▸ **WRITTEN TASK 1**
List every line of the records that contains the word "Select", matching case exactly.

▸ **TEXT SEGMENT**
=======

Western Washington University is scheduled to host a workshop today that aims to “reduce the impact of white privilege on social and academic relations,” according to campus officials.
Part of its Campus Equity and Inclusion Forums, the event at the public university is designed for faculty, staff and students, who will use presentations, interactive exercises and facilitated discussions to learn “how to reduce the expression and effects of white privilege,” the university’s website states.
The seminar will be led by history professor Randall Jimerson, who is white.
“I think the harmful effects of ‘white privilege’ are that it can reflect an insensitivity to the subtle effects of both racism and lack of awareness of the differences between how people of color and people called ‘white’ are treated in everyday life,” Jimerson told The College Fix via email. “Not being aware that other people face daily, often subtle, discrimination can make white people insensitive to these debilitating effects.”
The seminar is open to everybody, but Jimerson acknowledged it’s especially helpful for white people.

=======

▸ **ENTRIES PROVIDED**
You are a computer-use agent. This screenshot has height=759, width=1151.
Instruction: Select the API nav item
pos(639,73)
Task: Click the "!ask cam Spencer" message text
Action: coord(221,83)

=======

▸ **WRITTEN TASK 2**
Set down, word for word, the passage of the workshop article that opens with the words containing "Part of its" and closes with "university’s website states.".

▸ **COMPLETE RESPONSE 1**
Instruction: Select the API nav item

▸ **COMPLETE RESPONSE 2**
Part of its Campus Equity and Inclusion Forums, the event at the public university is designed for faculty, staff and students, who will use presentations, interactive exercises and facilitated discussions to learn “how to reduce the expression and effects of white privilege,” the university’s website states.